__Required work__: Before you finish, make sure each line of the records has been retyped exactly.
-- Opening Marker --
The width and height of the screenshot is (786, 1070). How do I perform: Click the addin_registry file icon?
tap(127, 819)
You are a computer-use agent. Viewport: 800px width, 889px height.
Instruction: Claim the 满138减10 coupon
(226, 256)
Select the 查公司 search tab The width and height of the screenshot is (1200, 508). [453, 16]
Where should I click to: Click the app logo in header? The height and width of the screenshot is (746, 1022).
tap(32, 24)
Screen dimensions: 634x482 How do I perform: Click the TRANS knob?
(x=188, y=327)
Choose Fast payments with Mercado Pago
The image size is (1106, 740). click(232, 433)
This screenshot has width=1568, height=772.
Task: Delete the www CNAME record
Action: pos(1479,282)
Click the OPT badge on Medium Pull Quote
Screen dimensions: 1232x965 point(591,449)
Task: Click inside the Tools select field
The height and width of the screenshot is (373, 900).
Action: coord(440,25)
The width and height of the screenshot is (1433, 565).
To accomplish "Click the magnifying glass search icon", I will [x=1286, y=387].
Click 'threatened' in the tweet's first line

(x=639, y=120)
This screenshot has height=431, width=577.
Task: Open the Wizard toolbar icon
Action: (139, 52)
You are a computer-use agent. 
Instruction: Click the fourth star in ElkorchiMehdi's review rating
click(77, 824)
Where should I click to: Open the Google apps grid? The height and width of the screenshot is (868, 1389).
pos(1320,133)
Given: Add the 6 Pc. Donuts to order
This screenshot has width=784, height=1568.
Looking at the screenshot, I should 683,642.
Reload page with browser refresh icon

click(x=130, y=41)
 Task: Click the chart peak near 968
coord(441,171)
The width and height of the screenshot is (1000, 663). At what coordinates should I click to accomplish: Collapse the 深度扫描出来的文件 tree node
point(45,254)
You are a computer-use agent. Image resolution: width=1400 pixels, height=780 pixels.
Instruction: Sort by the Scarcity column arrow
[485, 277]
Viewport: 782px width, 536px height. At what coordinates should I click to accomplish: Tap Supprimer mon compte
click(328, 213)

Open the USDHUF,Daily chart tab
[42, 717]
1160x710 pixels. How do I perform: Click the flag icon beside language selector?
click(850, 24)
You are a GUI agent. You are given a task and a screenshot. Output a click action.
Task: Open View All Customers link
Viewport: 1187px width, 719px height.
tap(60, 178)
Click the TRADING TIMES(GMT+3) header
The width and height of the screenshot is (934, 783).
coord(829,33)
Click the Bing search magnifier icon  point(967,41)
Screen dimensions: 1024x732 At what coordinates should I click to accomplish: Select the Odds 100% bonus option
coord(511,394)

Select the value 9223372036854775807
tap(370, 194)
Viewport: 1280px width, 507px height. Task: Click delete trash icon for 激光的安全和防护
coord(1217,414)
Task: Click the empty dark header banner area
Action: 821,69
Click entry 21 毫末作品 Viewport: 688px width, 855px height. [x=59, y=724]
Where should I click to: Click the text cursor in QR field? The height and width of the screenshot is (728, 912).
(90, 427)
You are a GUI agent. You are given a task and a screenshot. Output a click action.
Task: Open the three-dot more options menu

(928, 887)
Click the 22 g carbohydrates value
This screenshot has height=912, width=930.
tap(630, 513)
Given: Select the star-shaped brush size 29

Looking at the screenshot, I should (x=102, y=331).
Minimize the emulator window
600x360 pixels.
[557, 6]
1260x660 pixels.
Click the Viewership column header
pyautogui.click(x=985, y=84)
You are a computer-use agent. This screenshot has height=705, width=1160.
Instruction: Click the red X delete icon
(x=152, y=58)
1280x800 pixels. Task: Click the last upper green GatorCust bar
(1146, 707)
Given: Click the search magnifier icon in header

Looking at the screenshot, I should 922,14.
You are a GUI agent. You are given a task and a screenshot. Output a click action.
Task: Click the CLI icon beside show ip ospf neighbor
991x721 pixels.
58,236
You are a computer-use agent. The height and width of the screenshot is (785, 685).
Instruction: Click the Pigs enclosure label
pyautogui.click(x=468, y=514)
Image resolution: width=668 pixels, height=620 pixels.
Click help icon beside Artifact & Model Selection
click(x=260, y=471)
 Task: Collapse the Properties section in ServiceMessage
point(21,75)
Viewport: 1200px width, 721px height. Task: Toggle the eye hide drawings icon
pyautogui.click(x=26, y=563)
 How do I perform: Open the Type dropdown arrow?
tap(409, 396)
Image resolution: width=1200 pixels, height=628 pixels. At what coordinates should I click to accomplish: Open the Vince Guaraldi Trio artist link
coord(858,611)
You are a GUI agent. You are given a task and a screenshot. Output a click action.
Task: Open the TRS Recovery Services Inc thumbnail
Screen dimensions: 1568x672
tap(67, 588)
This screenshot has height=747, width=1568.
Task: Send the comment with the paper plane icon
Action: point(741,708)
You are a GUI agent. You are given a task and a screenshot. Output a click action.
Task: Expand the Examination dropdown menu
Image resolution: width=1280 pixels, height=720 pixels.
-- Closing Marker --
__Answer to this task__:
The width and height of the screenshot is (786, 1070). How do I perform: Click the addin_registry file icon?
tap(127, 819)
You are a computer-use agent. Viewport: 800px width, 889px height.
Instruction: Claim the 满138减10 coupon
(226, 256)
Select the 查公司 search tab The width and height of the screenshot is (1200, 508). [453, 16]
Where should I click to: Click the app logo in header? The height and width of the screenshot is (746, 1022).
tap(32, 24)
Screen dimensions: 634x482 How do I perform: Click the TRANS knob?
(x=188, y=327)
Choose Fast payments with Mercado Pago
The image size is (1106, 740). click(232, 433)
This screenshot has width=1568, height=772.
Task: Delete the www CNAME record
Action: pos(1479,282)
Click the OPT badge on Medium Pull Quote
Screen dimensions: 1232x965 point(591,449)
Task: Click inside the Tools select field
The height and width of the screenshot is (373, 900).
Action: coord(440,25)
The width and height of the screenshot is (1433, 565).
To accomplish "Click the magnifying glass search icon", I will [x=1286, y=387].
Click 'threatened' in the tweet's first line

(x=639, y=120)
This screenshot has height=431, width=577.
Task: Open the Wizard toolbar icon
Action: (139, 52)
You are a computer-use agent. 
Instruction: Click the fourth star in ElkorchiMehdi's review rating
click(77, 824)
Where should I click to: Open the Google apps grid? The height and width of the screenshot is (868, 1389).
pos(1320,133)
Given: Add the 6 Pc. Donuts to order
This screenshot has width=784, height=1568.
Looking at the screenshot, I should 683,642.
Reload page with browser refresh icon

click(x=130, y=41)
 Task: Click the chart peak near 968
coord(441,171)
The width and height of the screenshot is (1000, 663). At what coordinates should I click to accomplish: Collapse the 深度扫描出来的文件 tree node
point(45,254)
You are a computer-use agent. Image resolution: width=1400 pixels, height=780 pixels.
Instruction: Sort by the Scarcity column arrow
[485, 277]
Viewport: 782px width, 536px height. At what coordinates should I click to accomplish: Tap Supprimer mon compte
click(328, 213)

Open the USDHUF,Daily chart tab
[42, 717]
1160x710 pixels. How do I perform: Click the flag icon beside language selector?
click(850, 24)
You are a GUI agent. You are given a task and a screenshot. Output a click action.
Task: Open View All Customers link
Viewport: 1187px width, 719px height.
tap(60, 178)
Click the TRADING TIMES(GMT+3) header
The width and height of the screenshot is (934, 783).
coord(829,33)
Click the Bing search magnifier icon  point(967,41)
Screen dimensions: 1024x732 At what coordinates should I click to accomplish: Select the Odds 100% bonus option
coord(511,394)

Select the value 9223372036854775807
tap(370, 194)
Viewport: 1280px width, 507px height. Task: Click delete trash icon for 激光的安全和防护
coord(1217,414)
Task: Click the empty dark header banner area
Action: 821,69
Click entry 21 毫末作品 Viewport: 688px width, 855px height. [x=59, y=724]
Where should I click to: Click the text cursor in QR field? The height and width of the screenshot is (728, 912).
(90, 427)
You are a GUI agent. You are given a task and a screenshot. Output a click action.
Task: Open the three-dot more options menu

(928, 887)
Click the 22 g carbohydrates value
This screenshot has height=912, width=930.
tap(630, 513)
Given: Select the star-shaped brush size 29

Looking at the screenshot, I should (x=102, y=331).
Minimize the emulator window
600x360 pixels.
[557, 6]
1260x660 pixels.
Click the Viewership column header
pyautogui.click(x=985, y=84)
You are a computer-use agent. This screenshot has height=705, width=1160.
Instruction: Click the red X delete icon
(x=152, y=58)
1280x800 pixels. Task: Click the last upper green GatorCust bar
(1146, 707)
Given: Click the search magnifier icon in header

Looking at the screenshot, I should 922,14.
You are a GUI agent. You are given a task and a screenshot. Output a click action.
Task: Click the CLI icon beside show ip ospf neighbor
991x721 pixels.
58,236
You are a computer-use agent. The height and width of the screenshot is (785, 685).
Instruction: Click the Pigs enclosure label
pyautogui.click(x=468, y=514)
Image resolution: width=668 pixels, height=620 pixels.
Click help icon beside Artifact & Model Selection
click(x=260, y=471)
 Task: Collapse the Properties section in ServiceMessage
point(21,75)
Viewport: 1200px width, 721px height. Task: Toggle the eye hide drawings icon
pyautogui.click(x=26, y=563)
 How do I perform: Open the Type dropdown arrow?
tap(409, 396)
Image resolution: width=1200 pixels, height=628 pixels. At what coordinates should I click to accomplish: Open the Vince Guaraldi Trio artist link
coord(858,611)
You are a GUI agent. You are given a task and a screenshot. Output a click action.
Task: Open the TRS Recovery Services Inc thumbnail
Screen dimensions: 1568x672
tap(67, 588)
This screenshot has height=747, width=1568.
Task: Send the comment with the paper plane icon
Action: point(741,708)
You are a GUI agent. You are given a task and a screenshot. Output a click action.
Task: Expand the Examination dropdown menu
Image resolution: width=1280 pixels, height=720 pixels.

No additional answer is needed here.